Conjugando a possibilidade de um contorno significante e da organização de um campo
de significação, a escrita também acolheria uma dimensão originária de enfrentamento
do real. O abismo da linguagem buscado voluntariamente pelo escritor e presente no
seio da criação literária, acometeria o psicótico de forma a impor-se. A escrita, com sua
natureza anfíbia, promoveria um operador significante, mas de enraizamento no corpo,
em uma dimensão de fundamento da linguagem, denominada lalíngua por Lacan.
Retomando a postulação do inconsciente a céu aberto na psicose, destacamos,
novamente na teorização freudiana e lacaniana, o estabelecimento de uma dimensão de
criação na psicose correlativa à abertura de sua perspectiva clínica. A consideração do
tema da estabilização em sua referência à estrutura da psicose remete ao enfoque
original dos procedimentos que, expondo os efeitos da foraclusão do Nome-do-Pai,
também revelariam um esforço de reconstrução no qual é possível circunscrever efeitos
de sujeito. A escrita, em particular, teria a peculiaridade de funcionar como sustentação
187
no adiamento do desencadeamento da psicose, constituindo também um recurso de
enfrentamento mais radical com a linguagem correlativa à sua eclosão. A produção
textual que se associa à psicose desencadeada implicaria em níveis diversos de
elaboração do acometimento do real. Segundo Maleval (1993-94), oscilariam do gozo
puro da caligrafia, passando por um trabalho com a letra, em sua dimensão indicativa de
trilhamentos possíveis, até um enraizamento significante mais estável.
Para situar o conceito lacaniano de letra na discussão de nosso tema, exploramos
algumas relações entre loucura e literatura e os fenômenos de linguagem comuns na
psicose. Podemos sublinhar sua importância através da dimensão de rasura que a escrita
confere à palavra. Não é a toa que Lacan a leva em conta na operação da metáfora
paterna com seu valor no universo simbólico. Incidindo sobre o significante, a operação
de apagamento da letra leva a palavra a encontrar um lugar, uma possibilidade de
inscrição, a qual tem uma importância primordial para o sujeito. A escrita em sua
dimensão de letra, evidenciada mais do lado do enigma da criação literária, integraria
uma perspectiva convergente com a particularidade estrutural da psicose.
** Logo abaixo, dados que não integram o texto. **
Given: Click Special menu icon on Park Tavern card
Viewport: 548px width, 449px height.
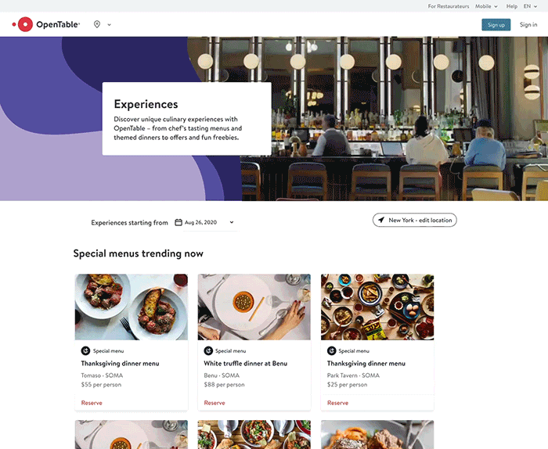Looking at the screenshot, I should click(331, 350).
Finalmente, apresentamos nossa experiência com uma oficina de escrita no
campo da saúde mental, defendendo sua importância como dispositivo clínico de
acolhimento da peculiaridade estrutural da psicose da posição do sujeito na linguagem.
A vertente de criação da psicose que aponta também a precariedade do abrigo do
significante ganharia, na clínica psicanalítica, uma importante referência no campo da
arte em sua relação com o real. Se tomarmos a teorização do totem, de 1913, podemos
considerar, justamente, que a abertura ao desejo vigora a partir da criação do mito. É
quando Freud trata da lei da castração e do fundamento do laço social.
A oficina de escrita como dispositivo de trabalho clínico referenciado pela
psicanálise contemplaria a possibilidade de situar o empuxo à escrita dentro de um
trabalho com a dimensão de letra do significante, mas também de endereçamento
transferencial que poderia potencializar efeitos de sujeito e de construção de uma
hospedagem no laço social. A escrita, diferentemente de outras formas de expressão,
teria como particularidade, o movimento na direção do objeto, funcionando como
proteção frente à dimensão invasiva do Outro, mas também forjando um interlocutor,
um leitor possível.
Na redação do laudo do caso de Aimée, Lacan menciona a “execução urgente de
escritos” (LACAN, 1932/2011, p. 202), incluindo-o em sua discussão como caminho
importante para a pesquisa dos mecanismos da psicose. Até o fim de seu ensino, ele irá
188
valorizar as virtualidades criativas da psicose como uma questão para o analista em sua
experiência de escuta do sujeito na psicose e, de modo mais amplo, na consideração da
importância, para a práxis psicanalítica, da letra como litoral entre saber e gozo.